On Sat, Sep 5, 2020, 6:36 PM coderman <coderman@protonmail.com> wrote:
‐‐‐‐‐‐‐ Original Message ‐‐‐‐‐‐‐ On Saturday, September 5, 2020 5:07 PM, Karl <gmkarl@gmail.com> wrote:
This email is shared from a place of forthrightness (and hope).
https://github.com/ipfs/notes/issues/37
Just to add, I suspect the reason that the state of public anonymity tools is not stronger is that the existing international powerholders, whose power could be reduced by widespread accessible anonymity, take diverse action to slow the release and hinder the effective use of the research.

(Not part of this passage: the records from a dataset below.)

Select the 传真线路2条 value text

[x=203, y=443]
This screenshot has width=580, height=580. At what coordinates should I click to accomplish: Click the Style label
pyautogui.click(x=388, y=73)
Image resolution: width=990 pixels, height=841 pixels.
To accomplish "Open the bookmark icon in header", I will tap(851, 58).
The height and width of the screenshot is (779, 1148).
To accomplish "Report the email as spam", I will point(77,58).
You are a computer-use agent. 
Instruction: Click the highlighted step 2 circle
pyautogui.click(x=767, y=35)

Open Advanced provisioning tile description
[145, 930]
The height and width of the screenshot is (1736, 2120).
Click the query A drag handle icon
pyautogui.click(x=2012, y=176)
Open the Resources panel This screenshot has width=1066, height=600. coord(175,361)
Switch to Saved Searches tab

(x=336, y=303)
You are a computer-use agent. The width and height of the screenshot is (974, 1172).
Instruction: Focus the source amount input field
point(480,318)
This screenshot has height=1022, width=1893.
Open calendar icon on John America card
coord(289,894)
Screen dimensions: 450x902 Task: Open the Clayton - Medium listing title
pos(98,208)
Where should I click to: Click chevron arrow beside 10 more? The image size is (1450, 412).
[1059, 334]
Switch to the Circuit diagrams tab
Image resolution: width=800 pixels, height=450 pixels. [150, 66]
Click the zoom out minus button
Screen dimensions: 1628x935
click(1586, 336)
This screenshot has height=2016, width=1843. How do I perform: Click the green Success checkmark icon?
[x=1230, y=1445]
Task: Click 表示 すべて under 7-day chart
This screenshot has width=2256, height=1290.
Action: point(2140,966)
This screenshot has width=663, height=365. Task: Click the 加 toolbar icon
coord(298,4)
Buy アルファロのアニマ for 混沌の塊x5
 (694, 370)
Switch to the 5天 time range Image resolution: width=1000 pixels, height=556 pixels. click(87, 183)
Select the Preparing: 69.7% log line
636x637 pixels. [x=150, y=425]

... see also: """ Dear @seanlynch <https://github.com/seanlynch> you are belligerent. I am in fact not saying that Tor or I2p aren't worth using. Come off your platitude for a few minutes and think about people who may be in a more high risk situation than yourself. For those people Tor isn't good enough because their adversary may well be the NSA and the FBI and GCHQ and so on. I am welcome to put forth my efforts into mix networks but not because you say so speaking from a place of belligerence. I am a fan of Tor and I do not go around telling people they can't have any protection. Your delusional caricature of myself is offensive and alarming. Check yourself before you wreck yourself.""" - https://github.com/ipfs/notes/issues/37#issuecomment-687661383
:P~
TL;DR: for the IPFS Tor support issue:
IPFS wants a security audit before merging Tor support. Tor support was volunteer effort - no paid security review possible. Thus - IPFS does not support Tor :/
The above relation was shared by someone who appears to be a new ipfs developer, over two years after the Tor integration work started, after it was _completed_ and _used_ in other forks. A lead ipfs developer named whyrusleeping had collaborated with the Tor development and supported it throughout that thread. whyrusleeping's name is all over the source code everywhere; the turn-down due to security-auditing concern was expressed by a guy who's name I do not recognise, and whyrusleeping made no further comments. Possibly they had a dev meeting without Tor representation and haven't revisited the issue. (It's also possible some random guy just made a comment that ended the discussion, too, from my perspective, since I haven't looked them up.) It looks like all parties are taxed and upset at this point. Obviously we need both Tor and new tech to be usable and supportable. I wish I knew how to contribute. (I have problems forming certain kinds of new memories that started before I learned golang, so I was pretty frustrated with my ability to contribute when I first commented on that issue years ago. I just don't understand go sourcecode. It's so weird. I could do it with a lot of slow effort and tutorials, or maybe a quick reference that translated to another language and libraryset)
best regards,
Thank you for your modeling of anonymity. We all need to do this, to protect each other and our important work, and spread behaviors that do that.